Crafting a PR is possible from the moment you do a first commit on a new branch. You can start with a “boyscouting” commit which only moves some code around but doesn’t change any functionality. When you create a work-in-progress PR make sure to tag it with a WIP label or prepend [WIP] to the title.

WIP pull requests have several benefits:

  • The description can be kept up to date with a changelog right from the start. You can keep documenting changes, needed changes for users of the public interface, …
  • Allows peer developers to advice early if a developer is spending time on something that will most probably not be merged.
  • Allows peer developers to take a quick look to see if a feature implementation isn’t getting overcomplicated. Feature requirements aren’t always clear and could sometimes be translated into something much simpler. This could prevent spending a whole week while it could be done in a few hours.
  • When you are pushing a couple of code cleaning commits first, peers know they don’t need to review just yet.
  • Building a clear timeline on the evolution of this branch. Who did what, who reviewed when, who was assigned, what states did it go through (from WIP to in review etc), what extra changes have been made, …

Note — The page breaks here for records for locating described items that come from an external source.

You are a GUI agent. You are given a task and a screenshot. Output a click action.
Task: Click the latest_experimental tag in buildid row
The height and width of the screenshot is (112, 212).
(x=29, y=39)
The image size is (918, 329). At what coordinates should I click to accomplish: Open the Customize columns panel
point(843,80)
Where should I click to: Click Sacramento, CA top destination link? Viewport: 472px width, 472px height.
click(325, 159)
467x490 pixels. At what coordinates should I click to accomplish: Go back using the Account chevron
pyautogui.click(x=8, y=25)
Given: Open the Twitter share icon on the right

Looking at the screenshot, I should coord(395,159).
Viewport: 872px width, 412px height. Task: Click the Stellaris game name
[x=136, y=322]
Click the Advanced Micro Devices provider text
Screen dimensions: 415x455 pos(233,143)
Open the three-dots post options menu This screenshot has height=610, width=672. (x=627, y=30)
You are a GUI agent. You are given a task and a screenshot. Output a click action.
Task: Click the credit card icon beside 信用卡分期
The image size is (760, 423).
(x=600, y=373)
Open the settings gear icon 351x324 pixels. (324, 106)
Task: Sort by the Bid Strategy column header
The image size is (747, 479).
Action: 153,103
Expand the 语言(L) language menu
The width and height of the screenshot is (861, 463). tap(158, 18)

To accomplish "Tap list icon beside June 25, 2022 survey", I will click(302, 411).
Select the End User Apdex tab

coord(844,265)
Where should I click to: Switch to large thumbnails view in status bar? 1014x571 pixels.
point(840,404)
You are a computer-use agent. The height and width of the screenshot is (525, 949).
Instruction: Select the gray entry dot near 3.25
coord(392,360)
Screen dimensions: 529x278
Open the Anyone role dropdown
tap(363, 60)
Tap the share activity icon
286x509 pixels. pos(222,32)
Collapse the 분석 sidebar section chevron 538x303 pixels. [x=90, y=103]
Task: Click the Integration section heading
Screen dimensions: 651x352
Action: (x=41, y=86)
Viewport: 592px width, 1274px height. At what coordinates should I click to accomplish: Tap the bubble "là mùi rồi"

When not to open a WIP pull request? When the project you are working on is a public project and the feature you are building is top secret, you might want to postpone pushing your branch. Also a PR for an open source project can start a long discussion between community members before you even finished your work. In these kind of situations it is perfectly normal to keep your branch local for the time you’re working on it.

At madewithlove we definitely like this approach of opening WIP pull requests. It gives all these benefits to peer developers. For project managers this gives the ability to track progress, next to what they can see on huboard or zenhub.

Cheers!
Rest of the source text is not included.